¿Por qué una cofradía prefiere vender un casoplón en Vallvidrera a un fondo de inversión de capital extranjero?

“Evangelizar a los pobres” es la misión que desde 1625 tiene la Congregación de la Misión de San Vicente de Paúl. Puede parecer un objetivo ambiguo en 2019, pero entre las acepciones del verbo no se encuentra “vender al mejor postor” o “expulsar a los vecinos”. Tendría que ser, en todo caso, al contrario. Por más que lo intento no consigo entender por qué una cofradía prefiere vender un casoplón en Vallvidrera a un fondo de inversión de capital extranjero y no a una cooperativa de vivienda social de Barcelona, sin dejar de cumplir con sus valores.

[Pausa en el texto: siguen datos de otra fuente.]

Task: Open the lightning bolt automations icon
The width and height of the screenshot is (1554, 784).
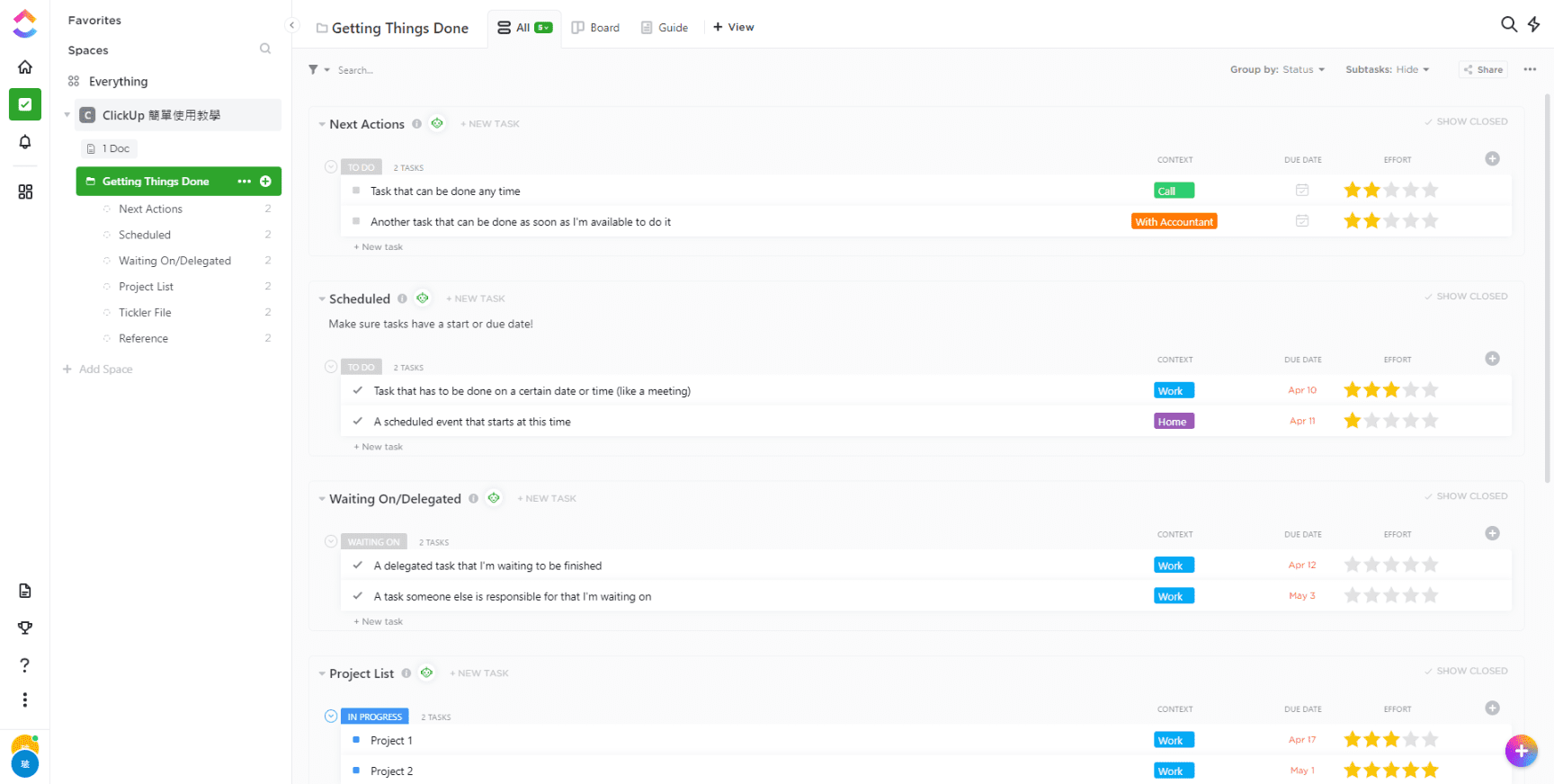Action: pos(1534,24)
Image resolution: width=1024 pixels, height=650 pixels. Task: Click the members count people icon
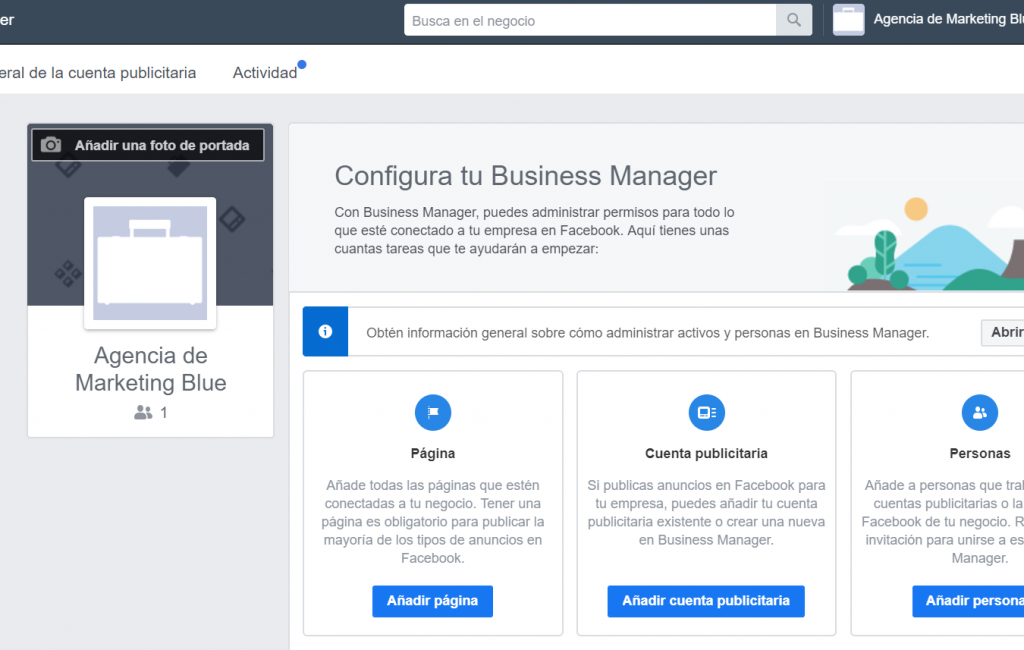pos(143,412)
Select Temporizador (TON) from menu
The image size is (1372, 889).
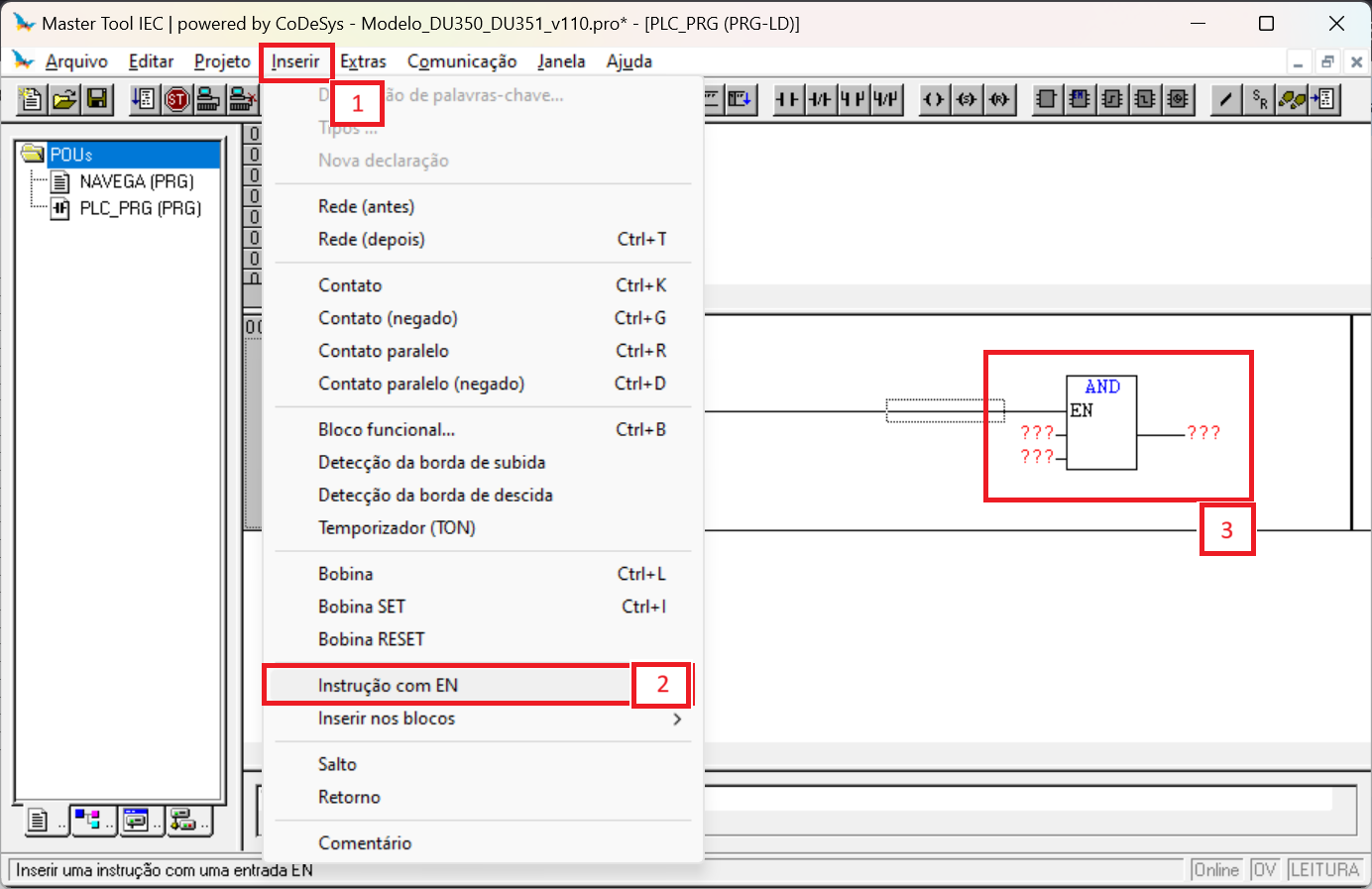tap(397, 527)
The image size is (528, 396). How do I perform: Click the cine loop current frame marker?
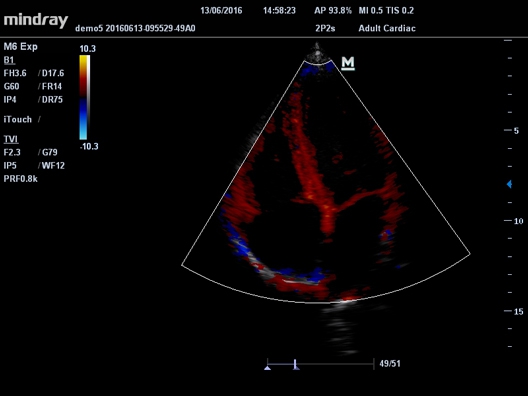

Esta es la historia de la Casa Buenos Aires, de la lucha de un fondo de inversión y la Iglesia contra los vecinos.



La Casa Buenos Aires fue en sus inicios el hotel Buenos Aires. Después se convirtió en residencia para los estudiantes de la UB; durante la Guerra Civil, en refugio para heridos; y hasta 2012, en la Llar Betània, otra residencia, en este caso, para mayores. Durante ese último uso albergó también una escuelita y se erigió en una especie de centro social para Vallvidrera, donde las abuelas del barrio iban a pasar sus días mientras sus familias las visitaban y seguían viviendo cerca. Pero en 2012, los padres paúles, que habían adquirido la casa en 1960, cerraron porque dijeron no poder asumir las obras que necesitaba el edificio para seguir garantizando su existencia.

Desde 2012 hasta marzo de 2019, la Buenos Aires estuvo por primera vez cerrada y abandonada. Pero hace dos años, un grupo de gente del barrio se organizó para hacer, a través de la cooperativa Sostre Cívic, una oferta de compra: 2,5 millones de euros. Su sueño era un proyecto de cohabitatge sénior, es decir, una cooperativa de vivienda para mayores de 55 años en la que ya se previeran los futuros cuidados que necesitarían. A la vez, querían que los espacios comunes estuvieran abiertos al resto del vecindario. Pero los paúles dijeron, según Eulàlia, una de las activistas implicadas, que “por menos de 4 millones de euros no se sentaban a negociar”. Sostre Cívic no podía asumir ese precio y se retiró.

Ante el abandono del lugar, otro grupo decidió tomarse la justicia por su mano y ocupó la Buenos Aires en marzo de este año. Desde entonces organizan charlas, talleres, conciertos de música clásica y dan techo a una veintena de jóvenes a los que la subida de precios del alquiler ha ido expulsando de Vallvidrera y otros distritos de la ciudad. Pero, ¡ay!, en esos días London Private Company, un fondo de inversión, hizo público que había hecho la precompra de la finca por 3 millones de euros y junto a la congregación, denunció a los ocupantes. Entre ellos, Eulàlia, que junto con otra compañera ha sido condenada a pagar 1.000 € de multa y desalojar la Buenos Aires. Ellas de momento no piensan cumplir ni una pena ni la otra.

Los padres paúles son propietarios de 57 inmuebles en todo el Estado español. Decidieron vender la casa a un fondo de inversión antes que a una cooperativa de vivienda social por 500.000 € de diferencia, extremo que provoca mucha rabia entre los vecinos que quieren hacer de Buenos Aires un espacio comunitario. Sin embargo, London Private Company planea construir un hotelazo de lujo que, en sus primeros planos, ni siquiera respeta las cristaleras modernistas que tiene la casa, obra de Jeroni F. Granell, el mismo arquitecto que diseñó los vitrales cenitales del Palau de la Música.

Es ahí donde entra en el juego el Ayuntamiento de Barcelona. El consistorio aún no se ha dignado a proteger el edificio como patrimonio cultural. En una charla con una de sus portavoces, nos advierten de que se está estudiando y esperando el informe correspondiente, aunque el regidor es nuevo y aún no se ha puesto a ello. Se trata del hombre de seguridad, Albert Batlle. De momento parece tener otras prioridades en Barcelona. Quizá la presión vecinal le haga cambiar de opinión.